It was only after i screwed something up, lost money or ended up not exactly
where i wanted did i think back and say .. so that is what s/he meant. Then
only after the fact can i take positive action towards the advice previously
given and rectify the situation

One of the things i sometimes wonder is, is it just me that can not take
advice unless i live it or does everyone else experience it ?

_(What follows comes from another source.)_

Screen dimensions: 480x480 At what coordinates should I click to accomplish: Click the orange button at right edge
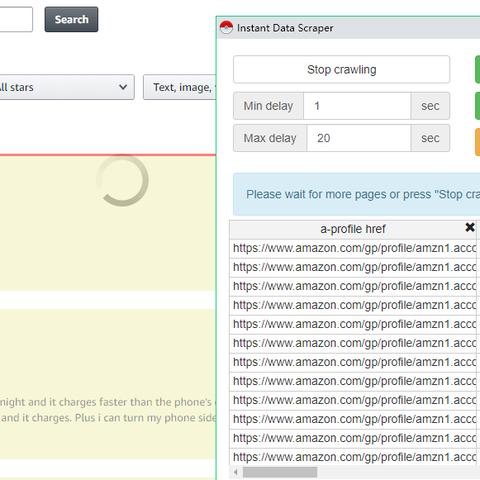(x=477, y=142)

Reason i wonder this is i see people take advice and avoid getting themselves
in a jam and i just wonder if they interpret advice differently and possibly
have the ability to play out the different situations in their head better and
hence can see what the advice really means before they actually need to live
it.

------
lmm
Now that I have experience... nope, it's still not worth anything. I honestly
feel I'm writing less good code than I did in my late teens - I'm less
ambitious, and I take longer to get things done. I know a bit more about
certain technologies, but honestly I can pick the important bits of anything
up in a couple of days. My experience has got me better-paying jobs, but that
seems to be all it's good for.

(And yes, I am in a best-coder-in-the-room situation. Straying from the topic
a bit, where does one go not to be that? I don't have the skills (or the
appetite for risk) to found a startup. I've wondered about the big-name tech
companies (google, twitter), but my limited experience so far has been that
the bigger a company, the worse. It seems like by the time I've heard of a
potential employer they're already past the point where they'd be fun to work
for)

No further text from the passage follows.